Peripheral Vascular Endothelial Growth Factor Changes After Transcranial Magnetic Stimulation in Treatment-Resistant Depression


Neuroreport. 31(16):1121-1127, 2020 11 04.

Fukuda AM; Hindley LE; Kang JWD; Tirrell E; Tyrka AR; Ayala A; Carpenter LL

To determine if vascular endothelial growth factor (VEGF) changes with transcranial magnetic stimulation (TMS) in treatment-resistant major depressive disorder (MDD).

Serum from a naturalistic population of 15 patients with MDD was collected at baseline and after standard TMS treatment. VEGF concentration was determined via ELISA. Inventory of Depressive Symptomatology Self Report and Patient Health Questionnaire were used as a measure of depression symptom severity, clinical response and remission. Mann-Whitney U and Kendall’s Tau Correlation were used for continuous variables.

VEGF increased from pre- to post-TMS (+30.3%) in remitters whereas VEGF decreased in non-remitters (-9.87%) (P < 0.05). This same pattern was observed when comparing mean %change in VEGF between responders (+14.7%) and non-responders (-14.9%) (P = 0.054). Correlation was present between change in VEGF concentration (baseline to post) and change in Inventory of Depressive Symptomatology-Self Report at Tx30 (r = -0.371, P < 0.054), reflecting greater increases in VEGF linked to greater improvement in depressive symptoms following the standard 6-week course of TMS.

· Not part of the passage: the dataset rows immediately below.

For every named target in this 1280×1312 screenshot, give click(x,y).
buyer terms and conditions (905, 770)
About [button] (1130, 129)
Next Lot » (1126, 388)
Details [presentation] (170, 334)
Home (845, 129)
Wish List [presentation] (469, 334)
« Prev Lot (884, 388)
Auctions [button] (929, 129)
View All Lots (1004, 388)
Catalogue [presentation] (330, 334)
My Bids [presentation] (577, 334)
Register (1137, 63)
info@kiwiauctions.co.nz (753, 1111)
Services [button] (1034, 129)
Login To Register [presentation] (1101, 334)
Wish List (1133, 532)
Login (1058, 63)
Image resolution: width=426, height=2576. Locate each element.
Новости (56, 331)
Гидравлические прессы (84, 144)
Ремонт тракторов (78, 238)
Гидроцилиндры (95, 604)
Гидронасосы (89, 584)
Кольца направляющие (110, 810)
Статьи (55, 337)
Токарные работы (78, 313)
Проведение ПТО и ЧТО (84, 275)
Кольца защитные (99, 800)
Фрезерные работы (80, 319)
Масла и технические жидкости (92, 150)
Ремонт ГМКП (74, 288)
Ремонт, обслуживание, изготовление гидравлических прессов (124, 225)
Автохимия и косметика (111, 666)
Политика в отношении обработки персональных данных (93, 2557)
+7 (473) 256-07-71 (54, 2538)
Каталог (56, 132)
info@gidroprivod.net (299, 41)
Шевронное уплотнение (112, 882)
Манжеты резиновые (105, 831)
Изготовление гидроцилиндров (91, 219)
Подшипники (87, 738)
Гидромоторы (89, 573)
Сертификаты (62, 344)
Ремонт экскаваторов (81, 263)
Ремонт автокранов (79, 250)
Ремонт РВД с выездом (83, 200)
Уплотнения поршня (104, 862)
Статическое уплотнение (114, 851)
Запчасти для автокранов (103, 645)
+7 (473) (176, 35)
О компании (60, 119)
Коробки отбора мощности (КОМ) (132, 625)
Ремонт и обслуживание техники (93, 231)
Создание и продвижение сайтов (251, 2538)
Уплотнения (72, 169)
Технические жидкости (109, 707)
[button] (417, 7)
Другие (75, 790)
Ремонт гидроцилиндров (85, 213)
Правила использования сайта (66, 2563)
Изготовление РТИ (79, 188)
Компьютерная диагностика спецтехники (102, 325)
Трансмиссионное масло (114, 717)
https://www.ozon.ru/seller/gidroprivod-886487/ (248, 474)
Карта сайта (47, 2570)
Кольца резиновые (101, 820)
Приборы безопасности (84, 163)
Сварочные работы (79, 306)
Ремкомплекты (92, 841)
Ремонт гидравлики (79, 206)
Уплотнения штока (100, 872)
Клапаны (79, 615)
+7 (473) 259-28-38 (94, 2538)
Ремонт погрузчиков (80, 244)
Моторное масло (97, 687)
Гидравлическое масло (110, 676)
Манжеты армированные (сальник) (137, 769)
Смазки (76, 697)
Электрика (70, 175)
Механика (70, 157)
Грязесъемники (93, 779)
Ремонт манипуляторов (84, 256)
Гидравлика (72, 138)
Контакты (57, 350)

Patients with a successful treatment with TMS had significantly greater increase in VEGF from baseline to after treatment compared to non-responders/non-remitters and a larger increase in VEGF was associated with greater improvement in depressive symptoms after TMS. This is the first report examining VEGF levels in depressed patients receiving TMS. This study provides correlative data supporting further investigation into VEGF’s role as an important mediator in the processes underpinning TMS’ antidepressant effects and as a potential biomarker of clinical outcomes.